Molasses not only provides a good carbon source for rapid microbial growth, it’s also a good source of iron for plants. Iron is easily locked up in the soil, and it is often the limiting factor for plant growth. But some plant-growth-promoting bacteria make special organic molecules called siderophores. The word “siderophore” literally means “iron carrier”. It is one of the best chelators of iron found in nature. So as the soil bacteria eat the molasses, the iron in the molasses remains soluble and available to the plants. The results? Better color, increased photosynthesis, greater stress tolerance, and sweeter fruit! In fact, many scientists attribute most of the benefits of molasses supplements directly to the greater availability of iron to the plant.

Another indirect benefit of molasses is speeding up the availability of organic nutrients. Although micronized molasses has practically no nitrogen, phosphorus or potassium, the microorganisms it feeds can dramatically improve nutrient availability. Some microorganisms fix nitrogen directly from the air and process it into plant-available form. Other bacteria and fungi solubilize the phosphorus that is locked up in the soil and feed it to the plant. Some microbial byproducts improve the uptake of calcium, and other microorganisms mobilize potassium. Best of all, during their carbohydrate metabolism microbial cells make organic acids that chelate many essential trace elements such as iron, copper, manganese and zinc, making them readily available for plant uptake. Trace elements activate many powerful enzymes, energizing the chemistry of life.
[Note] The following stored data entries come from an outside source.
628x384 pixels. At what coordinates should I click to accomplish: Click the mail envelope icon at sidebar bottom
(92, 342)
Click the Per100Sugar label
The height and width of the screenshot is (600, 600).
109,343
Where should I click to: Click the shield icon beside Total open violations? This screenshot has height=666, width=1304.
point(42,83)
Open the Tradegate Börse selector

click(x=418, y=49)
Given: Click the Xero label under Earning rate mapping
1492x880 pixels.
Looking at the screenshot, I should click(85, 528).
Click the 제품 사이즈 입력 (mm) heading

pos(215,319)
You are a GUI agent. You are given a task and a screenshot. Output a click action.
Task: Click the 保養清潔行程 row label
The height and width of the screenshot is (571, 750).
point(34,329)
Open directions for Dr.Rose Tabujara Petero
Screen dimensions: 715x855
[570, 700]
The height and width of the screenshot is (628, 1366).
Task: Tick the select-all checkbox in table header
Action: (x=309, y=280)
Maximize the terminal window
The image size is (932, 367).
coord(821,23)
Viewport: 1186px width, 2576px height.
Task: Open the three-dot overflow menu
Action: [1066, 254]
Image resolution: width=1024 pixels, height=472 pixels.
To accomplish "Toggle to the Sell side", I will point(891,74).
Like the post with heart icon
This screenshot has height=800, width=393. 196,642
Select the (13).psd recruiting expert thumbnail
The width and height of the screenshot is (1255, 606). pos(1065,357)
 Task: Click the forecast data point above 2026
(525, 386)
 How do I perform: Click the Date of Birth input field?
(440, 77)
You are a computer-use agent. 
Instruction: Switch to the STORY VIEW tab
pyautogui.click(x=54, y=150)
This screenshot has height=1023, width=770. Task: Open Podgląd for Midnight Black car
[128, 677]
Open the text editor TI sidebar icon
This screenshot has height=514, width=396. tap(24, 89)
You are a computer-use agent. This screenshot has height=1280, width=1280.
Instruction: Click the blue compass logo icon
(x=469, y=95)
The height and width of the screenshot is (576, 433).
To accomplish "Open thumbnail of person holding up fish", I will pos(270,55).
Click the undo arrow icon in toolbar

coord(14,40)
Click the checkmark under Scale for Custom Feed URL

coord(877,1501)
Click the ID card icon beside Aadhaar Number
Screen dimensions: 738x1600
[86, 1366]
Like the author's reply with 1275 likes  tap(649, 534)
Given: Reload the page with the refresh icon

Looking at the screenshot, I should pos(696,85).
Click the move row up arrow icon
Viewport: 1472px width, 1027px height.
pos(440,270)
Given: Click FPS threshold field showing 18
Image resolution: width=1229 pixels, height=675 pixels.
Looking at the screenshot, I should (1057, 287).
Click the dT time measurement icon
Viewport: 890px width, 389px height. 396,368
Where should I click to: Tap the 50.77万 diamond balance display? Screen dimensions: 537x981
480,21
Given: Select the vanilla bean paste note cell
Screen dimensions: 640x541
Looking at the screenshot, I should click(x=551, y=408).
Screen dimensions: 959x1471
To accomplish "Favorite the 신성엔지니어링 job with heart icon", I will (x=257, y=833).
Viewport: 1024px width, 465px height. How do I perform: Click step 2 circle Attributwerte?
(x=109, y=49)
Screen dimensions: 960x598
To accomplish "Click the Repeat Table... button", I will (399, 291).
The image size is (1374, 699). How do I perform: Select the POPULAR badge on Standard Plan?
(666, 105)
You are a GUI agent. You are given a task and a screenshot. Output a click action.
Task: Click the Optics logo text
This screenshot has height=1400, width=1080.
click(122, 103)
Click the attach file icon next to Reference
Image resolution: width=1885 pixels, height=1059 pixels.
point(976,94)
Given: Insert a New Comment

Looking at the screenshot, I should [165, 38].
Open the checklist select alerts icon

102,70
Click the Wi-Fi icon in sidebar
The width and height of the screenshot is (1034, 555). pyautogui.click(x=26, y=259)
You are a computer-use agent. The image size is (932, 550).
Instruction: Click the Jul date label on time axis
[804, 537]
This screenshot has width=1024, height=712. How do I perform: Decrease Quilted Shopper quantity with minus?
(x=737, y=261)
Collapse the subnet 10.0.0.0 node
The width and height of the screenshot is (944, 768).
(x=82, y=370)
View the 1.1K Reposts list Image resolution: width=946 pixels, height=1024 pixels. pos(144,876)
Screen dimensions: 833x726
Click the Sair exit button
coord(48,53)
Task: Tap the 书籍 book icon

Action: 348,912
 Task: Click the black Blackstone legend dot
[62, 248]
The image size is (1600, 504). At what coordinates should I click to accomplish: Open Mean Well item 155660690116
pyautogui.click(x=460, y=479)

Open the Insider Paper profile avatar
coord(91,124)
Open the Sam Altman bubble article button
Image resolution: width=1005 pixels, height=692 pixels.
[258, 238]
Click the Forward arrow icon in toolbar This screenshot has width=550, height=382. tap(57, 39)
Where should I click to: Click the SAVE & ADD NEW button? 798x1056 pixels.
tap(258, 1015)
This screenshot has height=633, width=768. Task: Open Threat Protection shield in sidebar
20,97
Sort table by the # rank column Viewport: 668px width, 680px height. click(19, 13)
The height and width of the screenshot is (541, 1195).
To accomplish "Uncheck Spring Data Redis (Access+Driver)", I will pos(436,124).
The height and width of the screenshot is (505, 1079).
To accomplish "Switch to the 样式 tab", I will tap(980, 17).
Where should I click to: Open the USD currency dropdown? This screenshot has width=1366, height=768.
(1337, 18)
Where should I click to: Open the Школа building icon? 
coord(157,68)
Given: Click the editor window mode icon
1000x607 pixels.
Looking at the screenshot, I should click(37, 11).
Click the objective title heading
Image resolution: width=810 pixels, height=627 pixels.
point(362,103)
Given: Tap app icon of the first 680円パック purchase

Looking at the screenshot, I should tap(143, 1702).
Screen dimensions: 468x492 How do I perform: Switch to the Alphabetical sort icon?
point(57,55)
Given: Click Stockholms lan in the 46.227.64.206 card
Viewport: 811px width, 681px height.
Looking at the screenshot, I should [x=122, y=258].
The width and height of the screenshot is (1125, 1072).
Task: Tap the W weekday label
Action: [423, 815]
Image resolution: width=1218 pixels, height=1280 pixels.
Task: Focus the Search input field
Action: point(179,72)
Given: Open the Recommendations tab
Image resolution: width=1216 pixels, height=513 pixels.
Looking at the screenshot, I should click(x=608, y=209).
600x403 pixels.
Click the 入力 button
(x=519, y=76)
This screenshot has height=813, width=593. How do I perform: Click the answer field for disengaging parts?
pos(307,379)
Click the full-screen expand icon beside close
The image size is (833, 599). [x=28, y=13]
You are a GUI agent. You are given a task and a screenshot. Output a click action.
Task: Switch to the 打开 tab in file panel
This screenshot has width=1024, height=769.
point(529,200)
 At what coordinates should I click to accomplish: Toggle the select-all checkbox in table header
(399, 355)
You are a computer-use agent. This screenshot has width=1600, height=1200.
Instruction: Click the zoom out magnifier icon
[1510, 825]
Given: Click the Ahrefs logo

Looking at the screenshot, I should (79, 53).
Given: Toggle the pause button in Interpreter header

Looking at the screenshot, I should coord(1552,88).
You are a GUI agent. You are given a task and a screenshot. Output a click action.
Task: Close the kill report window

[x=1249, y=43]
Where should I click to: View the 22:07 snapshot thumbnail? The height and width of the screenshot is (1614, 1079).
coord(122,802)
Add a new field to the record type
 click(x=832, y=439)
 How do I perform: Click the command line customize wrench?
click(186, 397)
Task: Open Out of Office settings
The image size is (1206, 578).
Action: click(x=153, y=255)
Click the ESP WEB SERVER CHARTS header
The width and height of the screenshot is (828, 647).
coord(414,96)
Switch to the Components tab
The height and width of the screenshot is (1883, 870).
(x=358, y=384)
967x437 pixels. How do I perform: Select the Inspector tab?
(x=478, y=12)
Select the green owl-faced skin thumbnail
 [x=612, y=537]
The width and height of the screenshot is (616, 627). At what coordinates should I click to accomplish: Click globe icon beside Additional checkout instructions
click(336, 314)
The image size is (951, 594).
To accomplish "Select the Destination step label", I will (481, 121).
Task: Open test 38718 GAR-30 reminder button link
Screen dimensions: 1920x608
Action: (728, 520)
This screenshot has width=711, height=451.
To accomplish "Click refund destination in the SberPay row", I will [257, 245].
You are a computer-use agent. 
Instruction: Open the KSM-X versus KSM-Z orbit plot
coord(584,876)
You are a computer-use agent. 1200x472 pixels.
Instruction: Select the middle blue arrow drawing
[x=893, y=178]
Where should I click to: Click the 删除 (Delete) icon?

Although cane molasses can be very beneficial for organic production in soil, its best to stay away from sweet products in hydroponics. Most hydroponic nutrient formulas provide about 90% of the nitrogen to the plant in its nitrate form. So if a carbon source is added to the reservoir, a competitive advantage is given to microorganisms that feed on nitrates and make the nitrogen unavailable to the plant. In my own experiments using carbohydrate products in hydroponics, I’ve seen nitrate levels reduced to zero in a matter of days! So don’t add sugars to a hydroponic nutrient formula, especially during the vegetative stage when nitrogen needs are the highest.
In organic soil gardens, however, micronized molasses definitely has its place. Composts supply both carbon and nitrogen, but sometimes they are released too slowly, or they don’t remain in optimum balance with the needs of the plants. Spoon-feeding your plants with water-soluble molasses can help adjust the carbon to nitrogen ratio in the soil and give your plants a boost when they need it the most.

For example, during their establishment, plants are sometimes limited in their carbohydrate production and may not be able to exude enough carbohydrates to support a strong microbial base. So spoon-feeding a little molasses or drenching the roots with compost tea can help boost the microbial populations in the soil that stimulate root growth. Microbial populations can also suffer after times of stress. For example, over fertilizing or poor water management not only affects plants, it can seriously harm beneficial microorganisms in the soil. A spoonful of molasses can go a long way to help the colonies of beneficial microorganisms reestablish themselves, and may even help the plants recover more quickly. Remember, though, that moderation is the key. Too much molasses can cause a bloom of microorganisms that can actually compete with the nutritional needs of the plant!

During the later stages of fruiting and flowering, molasses supplements may show their greatest benefits. Plants tend to get stingy with their carbohydrates during heavy fruit and flower production, preferring to store them in their fruits and seeds instead of leaking them from their roots. So in nature, microorganisms in the root zone begin to go dormant towards the end of the growing season. A boost of carbohydrates can revive the dwindling microbial populations. Carbohydrate supplements are also beneficial when flushing excess mineral salts from the root zone. Simply add a little cane molasses to water and use it in your soil drench, preferably with a little yucca extract. A boost of cane molasses will energize the life in the soil, and help your plants stay productive until the day of harvest!